Rising anti-Israel sentiment and anti-Semitism has made supporting Israel a tough job for activists in places like Western Europe, particularly on university campuses where Islamist extremism and far-left sentiment are rife and students often face harassment and abuse for expressing pro-Israel views.
But have you ever tried being an Israel-advocate in Iraq?
Well, one brave man has – and even uploaded the proof from a bridge over Baghdad's Tigris (Dijla) River.
Understandably for someone living in a country torn between fanatical ISIS jihadists and Iranian-backed Shia Islamist militias, he has chosen to remain anonymous, but his Iraqi passport is unmistakable.
After delivering a message in Arabic, the anonymous advocate – who has even set up a pro-IDF Facebook page – then concluded in English:
"I'd like to send my greetings and love from Baghdad to the Israeli nation," he begins. "I want to say: I will always stand with Israel, with the nation and the IDF, and I will do my best to show the real Israel to people I know."
Remarkably, he then signs off in Hebrew: "My sincere greetings and love – am Yisrael chai [the nation of Israel lives – ed.]. Shalom."

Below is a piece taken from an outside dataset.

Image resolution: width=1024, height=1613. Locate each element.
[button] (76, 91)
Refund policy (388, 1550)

Once home to hundreds of thousands of Jews – including a major community in Baghdad – since the ethnic-cleansing of Jews from Arab-majority countries in the early-to-mid twentieth century, Iraq's Jewish community has dwindled to single figures today, its rich Jewish heritage either lost or taken over by Muslims.
Expressions of support are rare in the Arab-dominated south, where Baghdad is located, and other parts of the country. However, in the Kurdish-dominated north support for Jews and the Jewish state is not uncommon.